**Exercise**
Search the data for the string "computer" and gather each line it is in.

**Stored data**
+===+
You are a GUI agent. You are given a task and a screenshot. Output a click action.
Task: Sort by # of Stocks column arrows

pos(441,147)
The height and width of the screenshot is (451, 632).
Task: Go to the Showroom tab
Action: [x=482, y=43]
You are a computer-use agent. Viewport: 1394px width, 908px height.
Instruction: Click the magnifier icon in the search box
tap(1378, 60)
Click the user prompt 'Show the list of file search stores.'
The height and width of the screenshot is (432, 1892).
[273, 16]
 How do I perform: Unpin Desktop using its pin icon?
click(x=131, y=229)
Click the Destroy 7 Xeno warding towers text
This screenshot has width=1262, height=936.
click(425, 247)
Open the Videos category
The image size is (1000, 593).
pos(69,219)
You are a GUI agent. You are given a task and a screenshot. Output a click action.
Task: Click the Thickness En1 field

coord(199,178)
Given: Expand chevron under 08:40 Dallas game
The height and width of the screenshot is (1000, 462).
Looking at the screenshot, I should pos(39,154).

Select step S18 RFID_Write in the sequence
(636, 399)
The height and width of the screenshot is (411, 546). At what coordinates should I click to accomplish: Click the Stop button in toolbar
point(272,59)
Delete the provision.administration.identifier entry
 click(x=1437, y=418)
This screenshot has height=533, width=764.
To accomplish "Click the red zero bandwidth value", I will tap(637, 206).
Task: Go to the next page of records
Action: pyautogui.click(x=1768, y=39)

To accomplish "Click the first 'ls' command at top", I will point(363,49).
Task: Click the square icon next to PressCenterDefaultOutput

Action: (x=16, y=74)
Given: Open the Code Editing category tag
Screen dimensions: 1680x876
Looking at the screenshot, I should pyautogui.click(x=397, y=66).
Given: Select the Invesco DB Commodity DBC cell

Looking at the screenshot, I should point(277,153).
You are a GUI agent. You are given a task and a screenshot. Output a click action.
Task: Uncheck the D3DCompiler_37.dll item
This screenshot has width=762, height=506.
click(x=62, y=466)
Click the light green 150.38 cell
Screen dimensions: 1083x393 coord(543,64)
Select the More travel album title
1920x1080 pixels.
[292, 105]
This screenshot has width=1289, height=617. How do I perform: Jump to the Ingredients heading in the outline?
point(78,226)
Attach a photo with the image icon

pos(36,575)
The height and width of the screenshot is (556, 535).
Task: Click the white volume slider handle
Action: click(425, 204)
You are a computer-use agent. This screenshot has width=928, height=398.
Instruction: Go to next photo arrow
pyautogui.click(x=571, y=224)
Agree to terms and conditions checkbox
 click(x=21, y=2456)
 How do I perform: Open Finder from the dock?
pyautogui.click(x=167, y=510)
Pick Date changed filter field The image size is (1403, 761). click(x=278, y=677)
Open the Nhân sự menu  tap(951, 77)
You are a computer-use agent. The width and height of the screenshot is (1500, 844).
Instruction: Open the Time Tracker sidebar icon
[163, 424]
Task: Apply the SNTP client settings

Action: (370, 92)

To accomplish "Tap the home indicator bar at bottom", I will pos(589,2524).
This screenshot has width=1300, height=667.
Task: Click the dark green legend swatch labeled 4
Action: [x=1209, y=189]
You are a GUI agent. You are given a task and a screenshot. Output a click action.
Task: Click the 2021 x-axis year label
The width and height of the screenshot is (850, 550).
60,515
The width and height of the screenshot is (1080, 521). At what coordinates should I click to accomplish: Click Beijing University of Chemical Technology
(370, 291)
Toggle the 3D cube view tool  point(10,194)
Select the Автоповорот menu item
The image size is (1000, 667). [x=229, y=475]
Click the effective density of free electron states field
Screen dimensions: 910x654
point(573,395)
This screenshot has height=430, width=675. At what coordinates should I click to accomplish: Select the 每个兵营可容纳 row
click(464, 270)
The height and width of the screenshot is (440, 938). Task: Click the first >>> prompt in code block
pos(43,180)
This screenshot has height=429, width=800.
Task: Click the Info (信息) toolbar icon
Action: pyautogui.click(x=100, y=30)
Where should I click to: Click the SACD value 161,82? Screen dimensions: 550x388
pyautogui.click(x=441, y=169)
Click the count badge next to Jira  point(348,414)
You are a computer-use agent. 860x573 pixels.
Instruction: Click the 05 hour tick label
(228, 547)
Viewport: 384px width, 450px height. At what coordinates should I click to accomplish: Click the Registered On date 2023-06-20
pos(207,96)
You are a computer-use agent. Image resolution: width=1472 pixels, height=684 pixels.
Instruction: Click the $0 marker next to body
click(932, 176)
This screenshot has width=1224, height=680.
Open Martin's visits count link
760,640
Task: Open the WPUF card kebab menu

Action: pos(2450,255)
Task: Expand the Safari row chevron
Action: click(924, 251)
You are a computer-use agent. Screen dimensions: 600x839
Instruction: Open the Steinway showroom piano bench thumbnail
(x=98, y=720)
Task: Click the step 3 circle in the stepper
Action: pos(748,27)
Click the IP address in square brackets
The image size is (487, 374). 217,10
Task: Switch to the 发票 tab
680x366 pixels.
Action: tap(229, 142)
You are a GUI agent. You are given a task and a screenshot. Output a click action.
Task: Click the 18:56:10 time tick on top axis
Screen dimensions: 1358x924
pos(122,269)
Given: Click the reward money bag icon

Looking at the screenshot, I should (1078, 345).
+===+
**Answer box**
You are a computer-use agent. Viewport: 1394px width, 908px height.
You are a computer-use agent. This screenshot has width=928, height=398.
You are a computer-use agent. The width and height of the screenshot is (1500, 844).
You are a computer-use agent. 860x573 pixels.
You are a computer-use agent. Image resolution: width=1472 pixels, height=684 pixels.
You are a computer-use agent. Screen dimensions: 600x839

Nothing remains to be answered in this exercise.